"The truth will set you free. But first it will piss you off."

Gloria Steinem

Thursday, August 1, 2013

Further Thoughts About 1975

My previous post offered 1975 as an important date as we try to establish “when things began to go wrong” in the Delaware Valley.  The year marks the earliest appearance of a factor many people consider to be very important: “subsidized housing.”  The date is not so cut-and-dried as it seems, because Federal housing assistance programs appeared during the Great Depression, and a 1965 Act established the first housing subsidy.  However, the amendment to the Federal Housing Act known as “Section 8” that took the housing subsidy program to a new level and into the national discourse was passed in 1974; hence the significance of 1975:

If “things began to go wrong” before 1975, “subsidized housing” had very little to do with it.

As I also noted last time, my book What Killed Downtown? Norristown, Pennsylvania, From Main Street to the Malls pronounces downtown Norristown “dead” by that date.  Surely the collapse of the region’s largest center of retail commerce and services constitutes something going (very, very) wrong in Norristown.  Two conclusions must follow: (1) Norristown’s decline began before Section 8 ever saw the light of day, and (2) we must examine—and give serious weight to—other possible causes of Norristown’s decline.

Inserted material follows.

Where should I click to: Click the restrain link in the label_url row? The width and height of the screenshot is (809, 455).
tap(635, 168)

1975 is certainly a significant dividing line date for Norristown, but what about the others in the Schuylkill Valley?  Can we extend the 1975 dividing line to other communities despite their individual differences?  For now, let’s shift our gaze both up and down the Schuylkill, to the other “river boroughs” (yes, I know that Norristown is no longer a borough).

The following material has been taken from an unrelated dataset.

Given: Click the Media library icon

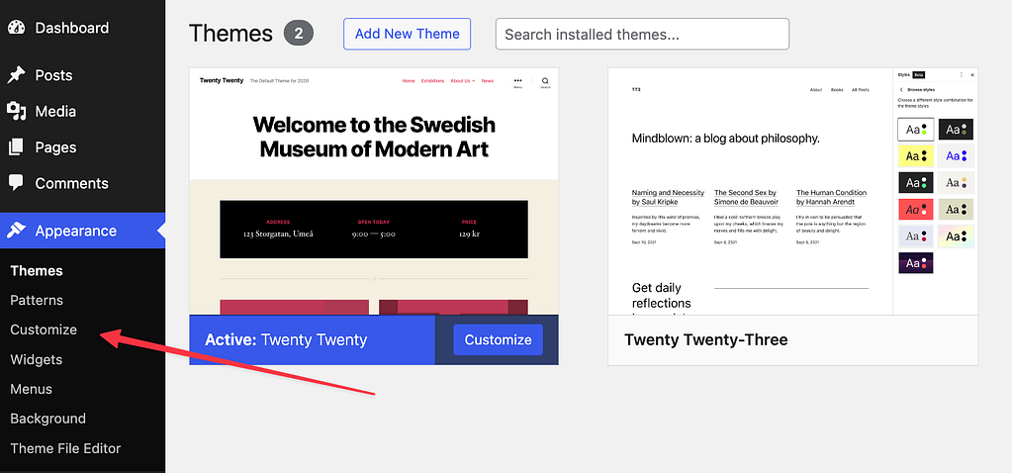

There is considerable evidence that suggests yes, 1975 is important to other communities.  Consider Conshohocken:  the differences between it and Norristown are considerable, and size is only one of them.  Yet the much tinier Conshohocken also had a downtown, smaller but relatively as bustling and vibrant to the local community.   The record shows that the deterioration of its downtown had reached such a point by 1965 that the Conshohocken Planning Commission asked the Montgomery County Planning Commission to develop an urban renewal plan.  In 1974 the borough received a multi-million Urban Renewal Grant and proceeded to bulldoze the 25 core acres of downtown, leveling buildings and evicting residents in the process.  We should consider this evidence that things had started to go wrong before the arrival of Section 8.  Even a superficial look at Conshohocken’s history suggests that the decline of Alan Wood Steel and Lee Tire, and the jobs they offered, might lie behind downtown’s demise.  In the case of Conshohocken, therefore, we are looking at economic, not social reasons behind the beginning of the borough’s decline.  Does that make sense to you, veterans of Conshohocken?  In thinking about this, don’t rule out the possibility that after 1975 subsidized housing played a major part in the borough’s continued decline, just try to place it in perspective.

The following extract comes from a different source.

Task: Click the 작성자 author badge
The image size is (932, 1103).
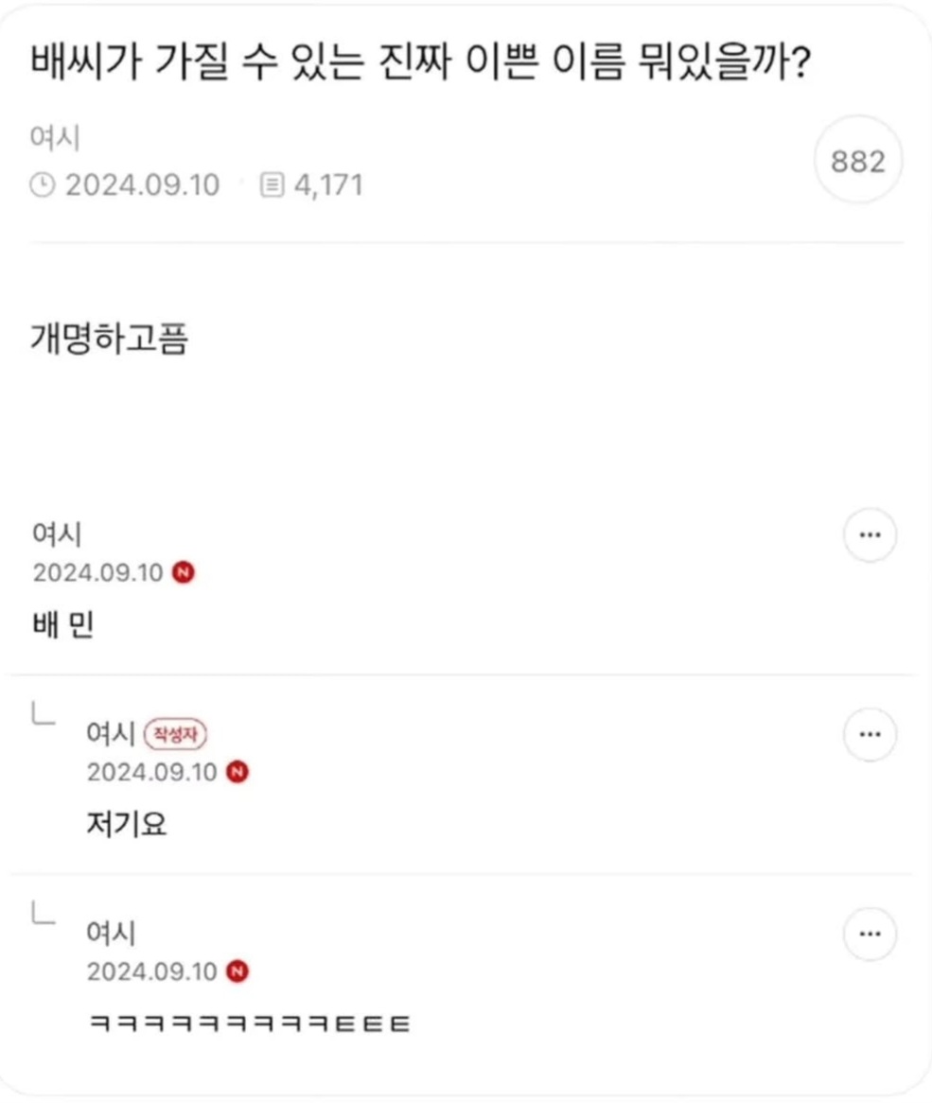Action: 175,734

And what about Pottstown?  It is closer to Norristown in size than to Conshohocken, or any other river borough, for that matter.  It developed a commercial downtown second only to Norristown among Montgomery County river boroughs, one that was the hub of its own region.  Pottstown was, however, an industrial town, and thus more like Conshohocken, although not as tied to one or two major companies.  Still, the nationwide decline in our steel and automobile industries lies behind the declining fortunes of both, and those boroughs in between.  Pottstown did not engage in urban renewal to the extent that Conshohocken did, but the responses of both boroughs were more similar than that of Norristown, which repeatedly rejected the lure of government money during the time we are discussing (much to the dismay of its own planning commission, of course).  Pottstown has also experienced more population diversity than Conshohocken, and “subsidized housing” continues to be a hot topic there.  Those who remember Pottstown may simply have more (bad) options to choose from. 

There are many variables at play here.  Still, regardless of the specific date of this or of that, what we are searching for here is what people—that means you—believe to be the most important thing that happened, and when.  But what if you can’t decide on just one thing?
If you can’t, that may be because all the options you are considering actually qualify; there may be more than one event or trend, and they might be quite different, but each important in its own way.  That is why the When remains our focus for now.  It doesn’t mean we are done with subsidized housing as a suspect in our investigation.  Far from it.


So what say you veteran residents, advocates, those who moved out of either Conshohocken or Pottstown, or for that matter, any of the boroughs in between?  When did things “start to go wrong” in your town?  Was it before—or after—1975?  Remember, we said start to go wrong.  There doesn’t have to be only one thing, or even one thing at a time.  Tell me what they are, and we will get to them in this blog.